Für das gesamte Shire macht das (inkl. der 14 Stations) 322 Einwohner, also extrem spärlich bevölkert (1 Einwohner pro knapp 300 km2).

Outback-Gemeinden wie Bedourie und Birdsville sind so weit abseits von Kraftwerken, Telefonleitungen, Wasserversorgung, Kanalisation und Abfallentsorgung, dass sie all diese Dienstleistungen selbst erbringen müssen. Das Wasser kommt überall aus sogn. bores (Tiefenbohrungen) ins artesische Grundwasser. Während Birdsville ca. 40% des Stroms über eine Geothermieanlage und den Rest über einen Dieselgenerator deckt, hat Bedourie nur einen Dieselgenerator. Solarstrom? Fehlanzeige. Das lokale Mobiltelefonnetz und Internet sind über Satellitenverbindung angebunden. Der Abfall wird verscharrt, die Abwässer immerhin behandelt.

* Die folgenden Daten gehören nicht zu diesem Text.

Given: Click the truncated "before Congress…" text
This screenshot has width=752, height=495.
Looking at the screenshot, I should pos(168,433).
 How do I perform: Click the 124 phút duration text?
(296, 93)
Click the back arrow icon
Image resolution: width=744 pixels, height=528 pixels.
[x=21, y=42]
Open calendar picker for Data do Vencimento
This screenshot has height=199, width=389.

Es gibt regelmässige kommerzielle Flugverbindungen nach Brisbane. Nach 10 Jahren Dienst in Birdsville wird der Dorfpolizist dieses Jahr pensioniert — er ist verantwortlich für ein Gebiet von der Fläche Grossbritanniens, sein nächster Kollege ist 200 km weit weg.

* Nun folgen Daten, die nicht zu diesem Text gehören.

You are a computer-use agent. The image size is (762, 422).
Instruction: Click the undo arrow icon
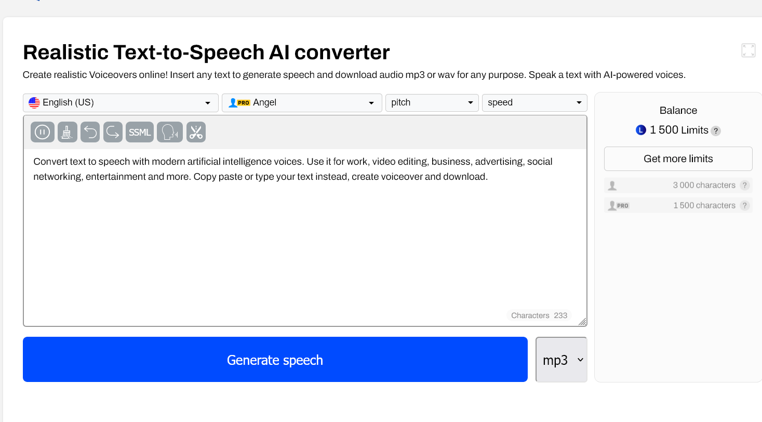click(90, 132)
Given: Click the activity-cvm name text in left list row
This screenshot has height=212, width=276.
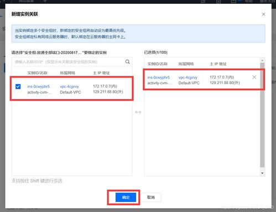Looking at the screenshot, I should 39,92.
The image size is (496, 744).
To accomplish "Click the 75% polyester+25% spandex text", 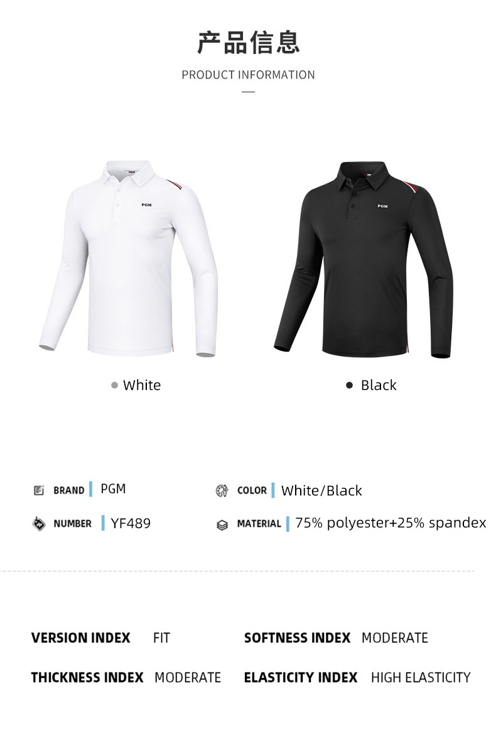I will 391,523.
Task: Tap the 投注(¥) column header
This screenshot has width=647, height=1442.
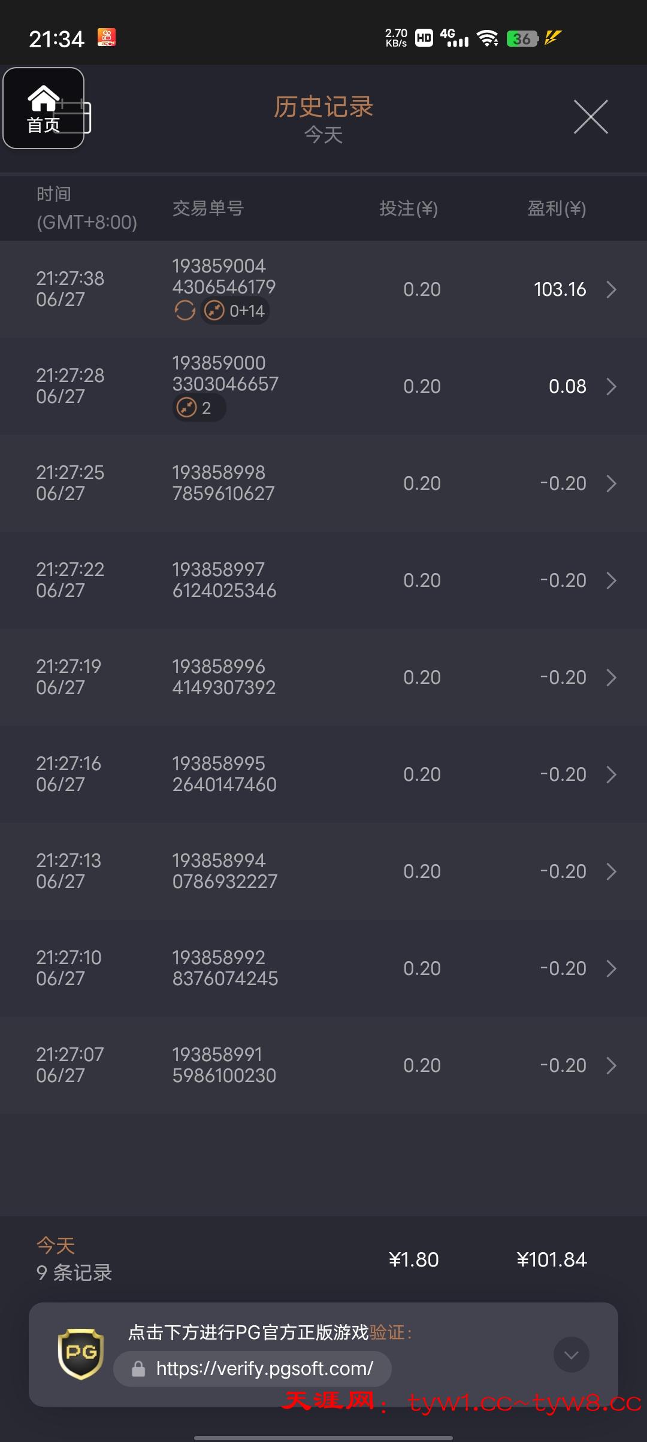Action: click(409, 208)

Das Bauamt des Shire unterhält 1'684 km Strasse (5.5 km pro Einwohner), wovon nur geschätzt ein Drittel geteert ist. Früher wurden Lebensmittel, Werkzeuge, etc. mit Karawanen herangeführt, die Post wurde bereits im frühen 20. Jahrhundert motorisiert transportiert. Heute kann man in Bedourie und Birdsville sogar frische Früchte und Gemüse kaufen. Teuer ist es allemal, was nicht verwundern darf.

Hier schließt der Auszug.